Damn after looking at the Shadowrun (seriously, Shadowrun?) pages and LSL pages, it is kinda depressing to see the slow start on this. UGH. Shadowrun has almost met its goal. ALREADY.

Depressing.
Can you guys stop depressing yourselves after only a single day of a 45-day KS? They probably picked that length in order to get their word out, fully aware of the fact that they aren't an entry into most gamers' gaming dictionaries. I'm sure it'll happen, once they explain the CSG/season concept a little more...and more importantly, they need to share a little more on the games to get people truly interested in what they're paying for, at a minimum.

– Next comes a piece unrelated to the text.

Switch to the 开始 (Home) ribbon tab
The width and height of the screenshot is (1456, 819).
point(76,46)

In the meantime, I'd think it would help if one or all of ya big JJ fans would do an OT for her past work and why we should be interested in this new stuff.
 
Damn after looking at the Shadowrun (seriously, Shadowrun?) pages and LSL pages, it is kinda depressing to see the slow start on this. UGH. Shadowrun has almost met its goal. ALREADY.

Depressing.

Shadowrun is awesome, and it has plenty of fans. Now we are finally getting the Shadowrun RPG we've wanted for many years.

I hope you don't think that the Shadowrun FPS on 360/PC is all that Shadowrun is.
 
I'd love to know what was going through their heads on that one. So damn stupid and it's part of the reason I've never finished the third game.

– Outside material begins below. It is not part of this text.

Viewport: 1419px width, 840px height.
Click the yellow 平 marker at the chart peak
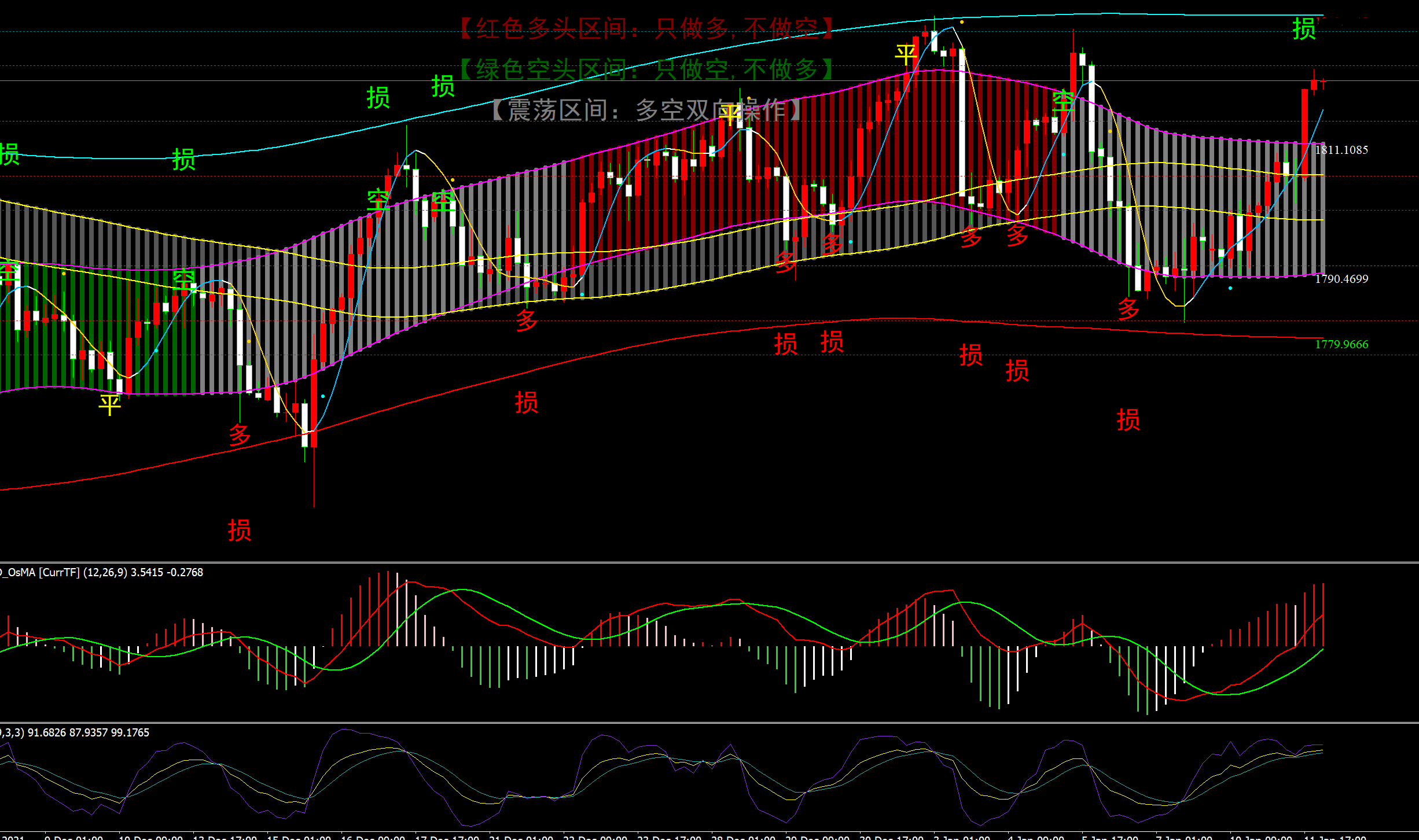(906, 55)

When speaking about GK3 lack of polish, they usually bring up issues with tight pre-launch schedules. Perhaps this part of the puzzle was overlooked during testing and made the cut. Not that I trust this explanation. I think they should have kept just the part where Gabriel has to steal Mosley's ID and call it a day.
 

Berto

Member
I'd love to know what was going through their heads on that one. So damn stupid and it's part of the reason I've never finished the third game.
We had to drop a number of Jane's designs due to lack of time or because of technical limitations... There is one that sticks in my mind, though. Jane had a puzzle that we had to kill which was unfortunately replaced with the famous "cat hair mustache" puzzle that the game's producer designed. The gaming site Old Man Murray gave us an award for killing adventure games because of the cat hair puzzle, as I remember. The team hated that puzzle, but we were trying to ship a game, and so we just let it go. Funny to think about it now.
http://www.adventureclassicgaming.com/index.php/site/interviews/261/
 

Mr_Zombie

Member
There's a good postmortem article about GK3 on Gamasutra: http://www.gamasutra.com/view/feature/131536/postmortem_sierra_studios_.php

It seems the game was really in a development hell due to bad tools. That's why Mosely ended up with so short arms. :lol
I'm amazed that even though there were so many problems with the engine, I can still consider the game's interfaces as one of the best among 3D point & click adventure games. Being able to freely move around the location, with no constraints at all, was great.